To teach undergraduate music theory is to recount over and over and over, year after year without variation, facts, terminology, and principles that haven’t changed since well before I was born. But Wednesday I managed to teach something new, and got a real kick out of it: Neo-Riemannian theory (named for the German musicologist Hugo Riemann, 1849-1919). I had never heard of the subject until the 2007 Minimalism conference in Wales, where Scott Alexander Cook applied the methodology to the music of Gavin Bryars (PDF). The idea is that relationships between triads can be characterized by variously close or distant pitch replacements, categorized by the three functions P (parallel), L (leading tone), and R (relative). The P function moves the third of a triad to change it from major to minor, or vice versa:
The L function lowers the root of a major triad a half-step, or raises the fifth of a minor triad a half-step, creating a new triad of the opposite modality in either case. The R function raises the fifth of a major triad a whole-step to produce the triad of the relative minor, or lowers the root of a minor triad a whole-step. And there are some other derived functions, such as D, which does from a triad to its dominant, or vice versa. And functions can be combined, so you get PL, RP, LPL, and so on. If I’m oversimplifying or getting it wrong, some kind reader will correct me.
The occasion of my bringing this up was my biennial analysis of a gorgeous passage from Liszt’s Années de Pelerinage, the beginning of “Sposalizio,” which is hardly complicated, but notoriously recalcitrant to Roman numeral analysis:
Now instead of calling that i-VI in E minor and wondering where in hell the B-flat major came from, I could label the sequence L, RLRL (or DD, since C to B-flat is two dominant jumps), PR, D, PR. It doesn’t really explain the music – though the PR does make clear the equivalent jumps from B-flat to D-flat and A-flat to B, which the enharmonic pitch notation hides – it just gives me a way to label Liszt’s key jumps, more radical in their unconcern for tonality than Chopin’s or Schumann’s.
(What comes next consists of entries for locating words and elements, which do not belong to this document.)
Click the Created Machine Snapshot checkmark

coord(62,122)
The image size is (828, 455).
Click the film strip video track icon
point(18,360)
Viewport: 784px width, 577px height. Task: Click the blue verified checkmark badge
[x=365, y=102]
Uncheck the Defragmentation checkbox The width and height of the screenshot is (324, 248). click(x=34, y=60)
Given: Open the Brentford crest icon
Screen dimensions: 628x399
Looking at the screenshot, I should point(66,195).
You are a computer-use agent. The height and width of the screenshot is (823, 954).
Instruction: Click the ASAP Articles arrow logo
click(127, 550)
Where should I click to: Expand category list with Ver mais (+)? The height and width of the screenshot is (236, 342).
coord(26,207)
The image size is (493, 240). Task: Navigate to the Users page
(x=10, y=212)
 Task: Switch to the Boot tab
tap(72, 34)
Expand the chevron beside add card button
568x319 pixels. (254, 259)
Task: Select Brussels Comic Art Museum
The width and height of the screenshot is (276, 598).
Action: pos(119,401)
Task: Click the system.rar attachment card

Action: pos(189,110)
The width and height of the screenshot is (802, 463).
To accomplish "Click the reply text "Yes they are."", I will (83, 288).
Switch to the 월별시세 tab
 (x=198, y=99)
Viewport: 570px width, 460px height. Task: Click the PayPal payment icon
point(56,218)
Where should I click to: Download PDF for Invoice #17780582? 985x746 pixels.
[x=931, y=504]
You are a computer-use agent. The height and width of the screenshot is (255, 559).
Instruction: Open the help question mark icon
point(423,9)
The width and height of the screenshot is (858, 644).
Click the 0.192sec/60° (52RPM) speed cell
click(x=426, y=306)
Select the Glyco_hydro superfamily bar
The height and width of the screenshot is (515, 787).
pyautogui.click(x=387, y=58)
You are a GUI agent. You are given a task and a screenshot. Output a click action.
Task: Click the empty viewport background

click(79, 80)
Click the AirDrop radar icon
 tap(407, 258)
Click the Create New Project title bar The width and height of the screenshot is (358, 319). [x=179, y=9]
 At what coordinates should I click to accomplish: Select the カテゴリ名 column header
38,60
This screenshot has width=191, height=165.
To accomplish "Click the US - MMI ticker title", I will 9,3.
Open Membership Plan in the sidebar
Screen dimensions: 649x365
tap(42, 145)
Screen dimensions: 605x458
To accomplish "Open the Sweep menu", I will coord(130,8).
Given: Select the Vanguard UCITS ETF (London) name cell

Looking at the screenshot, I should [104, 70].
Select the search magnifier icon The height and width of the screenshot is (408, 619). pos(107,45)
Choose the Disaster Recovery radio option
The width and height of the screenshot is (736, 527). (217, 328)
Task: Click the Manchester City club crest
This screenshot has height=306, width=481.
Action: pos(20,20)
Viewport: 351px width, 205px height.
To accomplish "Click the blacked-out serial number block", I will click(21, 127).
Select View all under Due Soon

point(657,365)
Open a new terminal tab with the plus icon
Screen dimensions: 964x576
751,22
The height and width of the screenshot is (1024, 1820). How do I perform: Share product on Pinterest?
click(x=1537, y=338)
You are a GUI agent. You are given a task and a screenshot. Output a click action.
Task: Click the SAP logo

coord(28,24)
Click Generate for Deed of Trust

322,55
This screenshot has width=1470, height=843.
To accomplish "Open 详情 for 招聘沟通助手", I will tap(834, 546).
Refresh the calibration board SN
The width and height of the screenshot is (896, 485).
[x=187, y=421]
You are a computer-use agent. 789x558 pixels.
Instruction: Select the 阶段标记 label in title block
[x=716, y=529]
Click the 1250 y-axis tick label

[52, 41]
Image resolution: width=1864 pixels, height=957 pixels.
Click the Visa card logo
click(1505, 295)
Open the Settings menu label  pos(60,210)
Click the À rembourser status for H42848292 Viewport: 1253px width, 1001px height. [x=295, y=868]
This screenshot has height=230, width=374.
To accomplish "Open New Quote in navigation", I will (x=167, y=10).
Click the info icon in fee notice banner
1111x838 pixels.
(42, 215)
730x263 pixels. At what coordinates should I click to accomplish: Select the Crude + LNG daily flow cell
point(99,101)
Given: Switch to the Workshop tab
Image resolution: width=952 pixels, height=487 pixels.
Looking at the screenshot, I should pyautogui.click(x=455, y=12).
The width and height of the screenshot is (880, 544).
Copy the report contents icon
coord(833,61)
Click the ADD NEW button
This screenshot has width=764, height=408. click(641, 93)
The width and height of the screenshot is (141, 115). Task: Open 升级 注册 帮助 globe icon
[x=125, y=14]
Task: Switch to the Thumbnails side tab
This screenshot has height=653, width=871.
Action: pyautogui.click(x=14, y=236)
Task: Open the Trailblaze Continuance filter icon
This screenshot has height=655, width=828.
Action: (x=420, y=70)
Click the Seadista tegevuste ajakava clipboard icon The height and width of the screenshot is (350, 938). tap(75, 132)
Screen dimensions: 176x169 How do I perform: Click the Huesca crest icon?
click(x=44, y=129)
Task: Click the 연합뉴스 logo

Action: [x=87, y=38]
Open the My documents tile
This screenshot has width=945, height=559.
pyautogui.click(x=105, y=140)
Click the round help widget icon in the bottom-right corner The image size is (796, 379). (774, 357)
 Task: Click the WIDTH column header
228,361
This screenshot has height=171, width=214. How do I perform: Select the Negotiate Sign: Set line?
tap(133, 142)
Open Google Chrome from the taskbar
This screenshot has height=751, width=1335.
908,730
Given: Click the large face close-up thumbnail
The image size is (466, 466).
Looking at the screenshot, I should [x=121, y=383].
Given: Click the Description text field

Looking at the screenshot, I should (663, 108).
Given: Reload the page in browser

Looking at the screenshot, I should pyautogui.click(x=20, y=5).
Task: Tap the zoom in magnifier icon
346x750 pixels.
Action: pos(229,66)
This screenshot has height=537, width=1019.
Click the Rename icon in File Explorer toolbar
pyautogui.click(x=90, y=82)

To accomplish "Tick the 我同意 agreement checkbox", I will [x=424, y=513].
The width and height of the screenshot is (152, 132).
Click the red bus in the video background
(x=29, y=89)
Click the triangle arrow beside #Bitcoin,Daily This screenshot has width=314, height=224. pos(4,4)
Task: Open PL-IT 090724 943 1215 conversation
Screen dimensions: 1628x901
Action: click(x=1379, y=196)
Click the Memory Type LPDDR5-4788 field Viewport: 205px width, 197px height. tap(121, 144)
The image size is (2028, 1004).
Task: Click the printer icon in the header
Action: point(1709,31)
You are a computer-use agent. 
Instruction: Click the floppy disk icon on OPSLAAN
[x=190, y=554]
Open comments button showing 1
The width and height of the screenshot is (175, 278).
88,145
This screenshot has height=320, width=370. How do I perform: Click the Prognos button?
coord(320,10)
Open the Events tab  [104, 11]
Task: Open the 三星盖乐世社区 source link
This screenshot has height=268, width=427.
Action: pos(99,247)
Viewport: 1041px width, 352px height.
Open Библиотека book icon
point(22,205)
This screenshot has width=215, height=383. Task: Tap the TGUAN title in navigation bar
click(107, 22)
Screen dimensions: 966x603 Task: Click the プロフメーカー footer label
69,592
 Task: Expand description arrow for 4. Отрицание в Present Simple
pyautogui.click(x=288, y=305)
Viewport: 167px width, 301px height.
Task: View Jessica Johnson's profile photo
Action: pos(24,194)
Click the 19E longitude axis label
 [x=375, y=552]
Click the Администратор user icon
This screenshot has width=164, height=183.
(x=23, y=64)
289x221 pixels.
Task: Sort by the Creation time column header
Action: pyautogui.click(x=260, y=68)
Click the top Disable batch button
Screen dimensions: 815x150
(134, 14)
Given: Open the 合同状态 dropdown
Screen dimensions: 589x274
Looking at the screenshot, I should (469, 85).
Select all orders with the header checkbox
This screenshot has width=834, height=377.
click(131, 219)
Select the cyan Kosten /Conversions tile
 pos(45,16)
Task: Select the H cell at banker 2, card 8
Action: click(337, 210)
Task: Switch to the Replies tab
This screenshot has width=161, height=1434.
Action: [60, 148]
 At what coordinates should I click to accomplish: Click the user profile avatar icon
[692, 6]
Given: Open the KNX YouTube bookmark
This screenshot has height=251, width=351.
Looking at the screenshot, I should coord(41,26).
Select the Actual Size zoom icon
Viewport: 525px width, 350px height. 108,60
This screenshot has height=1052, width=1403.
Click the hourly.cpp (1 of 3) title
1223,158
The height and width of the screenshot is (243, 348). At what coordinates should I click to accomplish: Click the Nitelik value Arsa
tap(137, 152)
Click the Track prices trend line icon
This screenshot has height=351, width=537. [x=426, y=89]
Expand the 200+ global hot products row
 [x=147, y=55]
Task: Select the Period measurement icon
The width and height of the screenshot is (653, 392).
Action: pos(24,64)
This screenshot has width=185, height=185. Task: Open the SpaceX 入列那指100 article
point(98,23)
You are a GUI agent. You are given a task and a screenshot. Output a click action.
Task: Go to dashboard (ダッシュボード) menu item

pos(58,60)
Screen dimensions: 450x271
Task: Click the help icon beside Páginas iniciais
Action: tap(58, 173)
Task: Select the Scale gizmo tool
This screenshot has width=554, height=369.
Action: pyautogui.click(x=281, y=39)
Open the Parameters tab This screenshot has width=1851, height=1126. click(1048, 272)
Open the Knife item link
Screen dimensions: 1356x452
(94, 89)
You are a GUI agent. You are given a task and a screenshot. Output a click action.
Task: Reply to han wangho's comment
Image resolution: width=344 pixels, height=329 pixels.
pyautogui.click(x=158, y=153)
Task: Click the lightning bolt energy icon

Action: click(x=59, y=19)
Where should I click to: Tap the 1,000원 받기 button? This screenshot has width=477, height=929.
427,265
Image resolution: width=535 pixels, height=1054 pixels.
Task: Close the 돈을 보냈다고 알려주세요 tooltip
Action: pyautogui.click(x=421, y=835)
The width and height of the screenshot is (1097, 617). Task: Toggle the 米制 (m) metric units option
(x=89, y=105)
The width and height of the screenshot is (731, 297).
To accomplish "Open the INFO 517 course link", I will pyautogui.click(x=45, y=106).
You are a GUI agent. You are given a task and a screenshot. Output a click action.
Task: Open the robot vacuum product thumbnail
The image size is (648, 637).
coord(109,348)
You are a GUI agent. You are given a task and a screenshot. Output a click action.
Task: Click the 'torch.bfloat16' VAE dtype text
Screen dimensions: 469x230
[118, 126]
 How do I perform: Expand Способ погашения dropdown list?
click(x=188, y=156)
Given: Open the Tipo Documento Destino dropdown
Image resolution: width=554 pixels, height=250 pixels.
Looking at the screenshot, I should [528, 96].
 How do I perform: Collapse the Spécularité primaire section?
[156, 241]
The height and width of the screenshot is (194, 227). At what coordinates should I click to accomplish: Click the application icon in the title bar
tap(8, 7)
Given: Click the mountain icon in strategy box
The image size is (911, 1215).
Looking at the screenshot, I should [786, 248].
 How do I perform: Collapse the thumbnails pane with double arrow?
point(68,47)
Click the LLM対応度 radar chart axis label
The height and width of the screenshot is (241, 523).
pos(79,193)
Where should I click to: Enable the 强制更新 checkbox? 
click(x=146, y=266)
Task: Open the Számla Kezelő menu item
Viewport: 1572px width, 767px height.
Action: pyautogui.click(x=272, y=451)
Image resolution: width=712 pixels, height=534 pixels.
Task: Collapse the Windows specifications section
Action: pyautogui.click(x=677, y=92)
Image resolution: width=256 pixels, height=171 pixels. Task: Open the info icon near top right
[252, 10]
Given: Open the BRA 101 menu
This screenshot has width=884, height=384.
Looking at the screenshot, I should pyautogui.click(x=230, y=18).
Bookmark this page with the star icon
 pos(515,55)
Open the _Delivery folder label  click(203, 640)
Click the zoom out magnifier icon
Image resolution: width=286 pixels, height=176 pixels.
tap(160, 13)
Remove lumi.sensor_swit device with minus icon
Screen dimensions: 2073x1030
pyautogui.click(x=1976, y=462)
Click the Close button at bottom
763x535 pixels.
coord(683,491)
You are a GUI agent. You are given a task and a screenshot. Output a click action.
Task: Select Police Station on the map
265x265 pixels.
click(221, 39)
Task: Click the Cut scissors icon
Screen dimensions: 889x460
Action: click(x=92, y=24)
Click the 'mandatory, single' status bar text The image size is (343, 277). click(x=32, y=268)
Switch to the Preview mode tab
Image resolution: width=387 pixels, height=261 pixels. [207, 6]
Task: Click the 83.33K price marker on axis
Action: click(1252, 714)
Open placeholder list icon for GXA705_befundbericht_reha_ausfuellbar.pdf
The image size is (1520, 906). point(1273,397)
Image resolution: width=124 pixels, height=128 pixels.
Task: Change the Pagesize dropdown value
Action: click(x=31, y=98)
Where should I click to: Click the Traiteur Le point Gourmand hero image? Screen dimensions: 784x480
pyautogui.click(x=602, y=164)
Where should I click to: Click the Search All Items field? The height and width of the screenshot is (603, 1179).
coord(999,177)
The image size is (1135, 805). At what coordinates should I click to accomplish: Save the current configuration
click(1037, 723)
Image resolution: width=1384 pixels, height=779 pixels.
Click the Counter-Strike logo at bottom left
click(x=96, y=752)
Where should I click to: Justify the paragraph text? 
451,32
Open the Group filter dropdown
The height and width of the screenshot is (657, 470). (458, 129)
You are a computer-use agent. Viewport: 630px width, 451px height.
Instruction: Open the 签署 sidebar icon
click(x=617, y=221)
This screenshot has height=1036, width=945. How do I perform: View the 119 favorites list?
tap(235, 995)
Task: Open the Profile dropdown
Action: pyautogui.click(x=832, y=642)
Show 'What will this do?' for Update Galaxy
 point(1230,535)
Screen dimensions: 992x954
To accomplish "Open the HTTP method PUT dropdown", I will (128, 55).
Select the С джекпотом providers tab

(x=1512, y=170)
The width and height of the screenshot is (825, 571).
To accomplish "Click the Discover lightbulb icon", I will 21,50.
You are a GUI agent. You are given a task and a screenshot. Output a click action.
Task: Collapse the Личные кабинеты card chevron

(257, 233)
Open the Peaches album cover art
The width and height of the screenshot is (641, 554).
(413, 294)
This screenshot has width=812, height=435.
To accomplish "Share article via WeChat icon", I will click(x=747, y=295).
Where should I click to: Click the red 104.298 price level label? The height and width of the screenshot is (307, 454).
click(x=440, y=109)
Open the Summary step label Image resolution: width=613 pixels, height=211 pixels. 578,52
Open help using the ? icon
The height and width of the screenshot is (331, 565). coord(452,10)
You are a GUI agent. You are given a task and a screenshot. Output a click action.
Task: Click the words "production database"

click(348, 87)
And I think the students enjoyed learning a theoretical technique that wasn’t from the musty, immemorial past, but evolved during their lifetimes.
The even greater interest for me is the potential application to my own music. In 1983, I switched over, with some trepidation, to writing in a triadic style, though not at all functionally tonal. I had been studying Bruckner and taking tips from passages like this wonderful one from his Eighth Symphony:
(Interestingly, in the immediate repeat of this passage Bruckner replaces the RP with a PR, and ends up in D major instead of A-flat.) I soon found myself rather obsessed with what I now learn are called LPL and RPR transformations (the latter yielding a tritone transposition). Here’s Baptism, from 1983:
The chord changes, if I have parsed them correctly with my amateur notions of Neo-Riemannian terminology, are PLP, RPR, LPL, RPR, LPL, LPL, RPRP, LPL. Note that no chord change requires fewer than three transformations – that was my conscious discipline for the piece, but of course I wasn’t thinking of it in Neo-Riemannian terms, which hadn’t been invented yet. This was pretty much my default harmonic language from Baptism of 1983 to my “Last Chance” Sonata of 1999. In 2000 I studied jazz harmony with John Esposito, and switched over to bebop chords. My microtonal music uses a process of micro-interval voice-leading that Harry Partch called “Tonality Flux,” related to Neo-Riemannian transformations, but of course not reducible to them. However, the large-scale tonal structure of my 2002 microtonal chamber opera Cinderella’s Bad Magic consists of a chain of simple Riemannian pitch shifts, all tuned to pure triads and evolving from E-flat major to C double-sharp minor, through single note-shifts R P R P L P R P L:Â
These Neo-Riemannian labels neither explain nor justify my music, but they do give me simple ways to refer to my voice-leading methods as classes of harmonic transforms. And, as papers at the last minimalism conference proved, Gavin Bryars and John Adams were using a similar kind of non-functional harmonic consistency from the early 1980s on as well. This terminology can make it easier to point out how the harmonic practices of Liszt, Bruckner, and Reger returned, following the period of widespread atonality, to form a new common practice in minimalist and especially postminimalist music – starting, I think we’d have to say, with Einstein on the Beach, whose “Spaceship” scene may succumb to only this kind of analysis. Neo-Riemannian theory may fill in some cracks in our analysis of Romantic music, when dealing with composers who couldn’t abide within the Germanic idea of a centralized tonality. For postminimalism, it may prove to be the analytical technique that fits the music like a glove.